**What to produce**
Please reproduce every one of the items below word for word, omitting the pictures.

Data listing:

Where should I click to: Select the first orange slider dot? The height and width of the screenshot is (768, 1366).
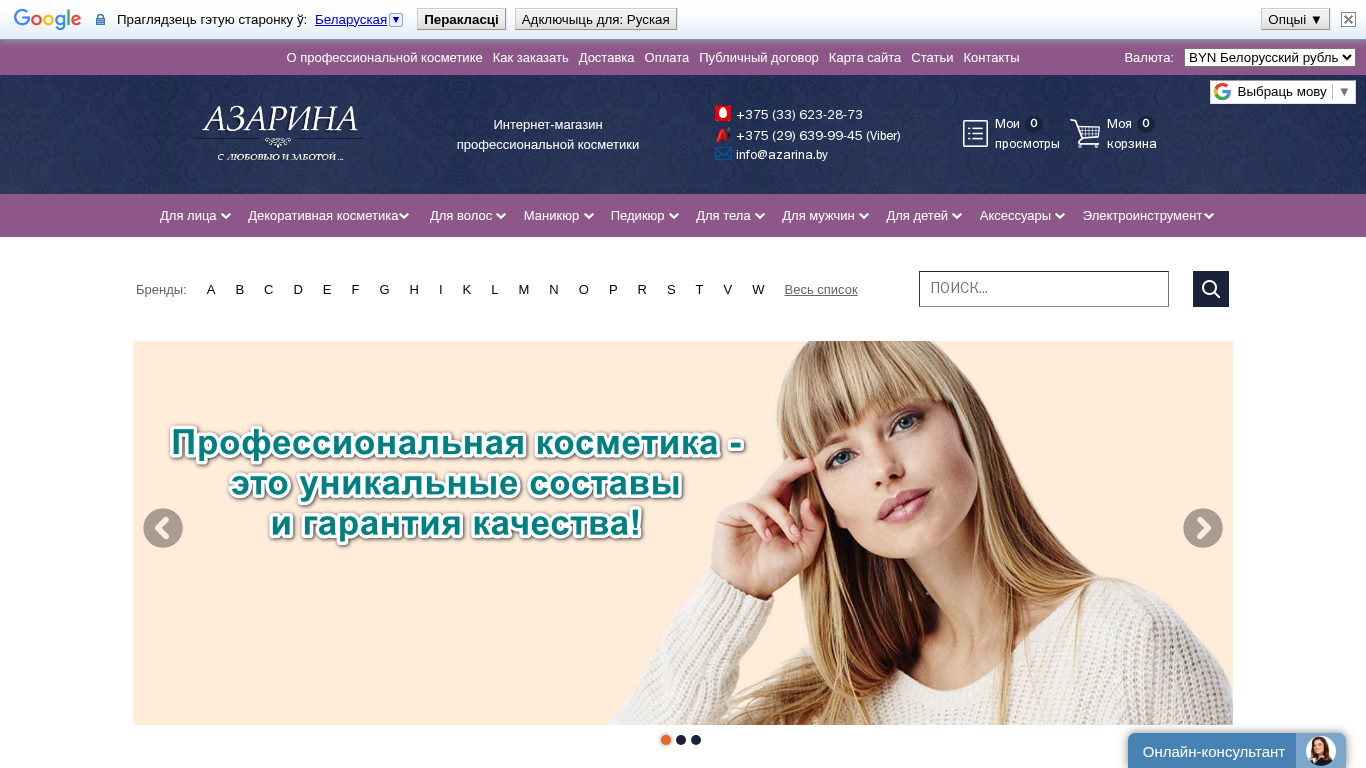coord(666,740)
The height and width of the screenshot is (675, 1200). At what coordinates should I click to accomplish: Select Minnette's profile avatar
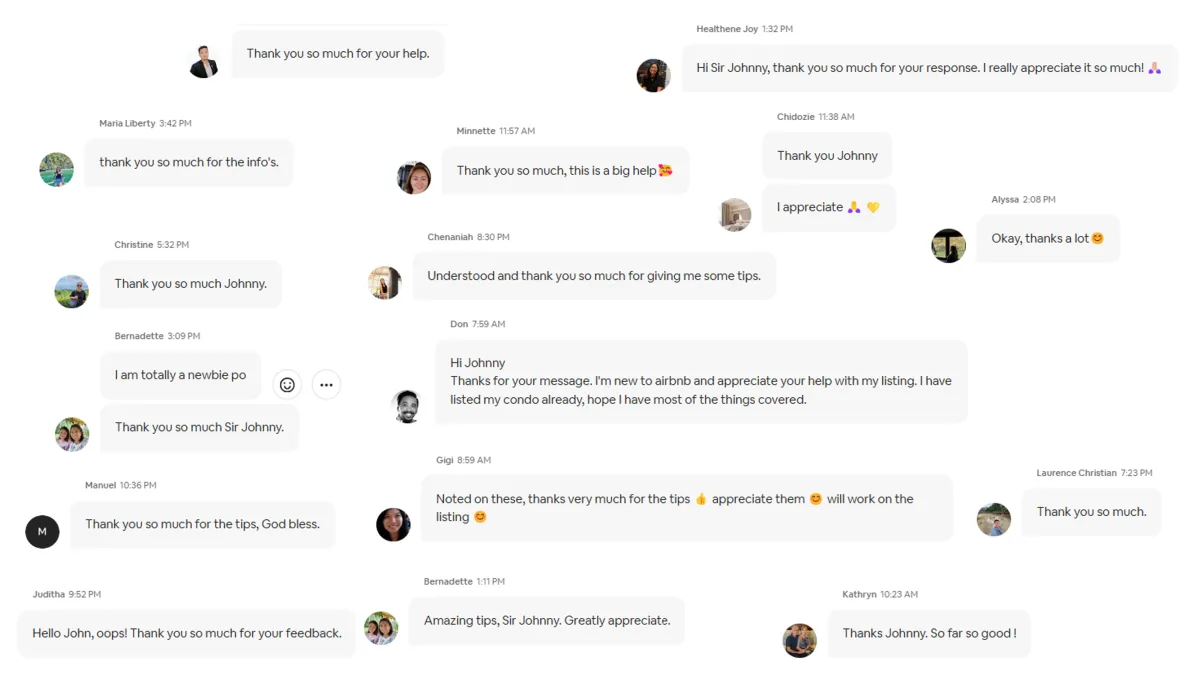tap(414, 177)
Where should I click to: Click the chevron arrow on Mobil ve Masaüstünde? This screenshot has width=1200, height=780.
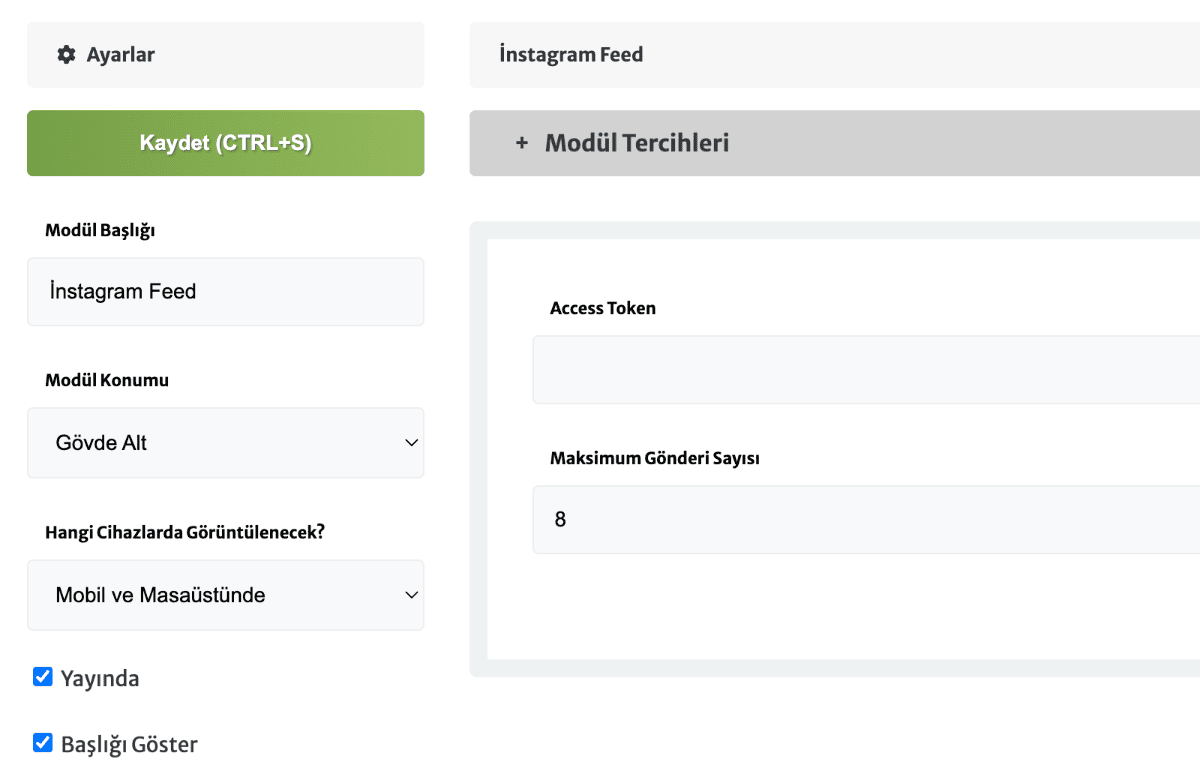tap(410, 595)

**The completed task**
Where should I click to: Select the first orange slider dot? The height and width of the screenshot is (768, 1366).
coord(666,740)
The height and width of the screenshot is (675, 1200). At what coordinates should I click to accomplish: Select Minnette's profile avatar
tap(414, 177)
Where should I click to: Click the chevron arrow on Mobil ve Masaüstünde? This screenshot has width=1200, height=780.
tap(410, 595)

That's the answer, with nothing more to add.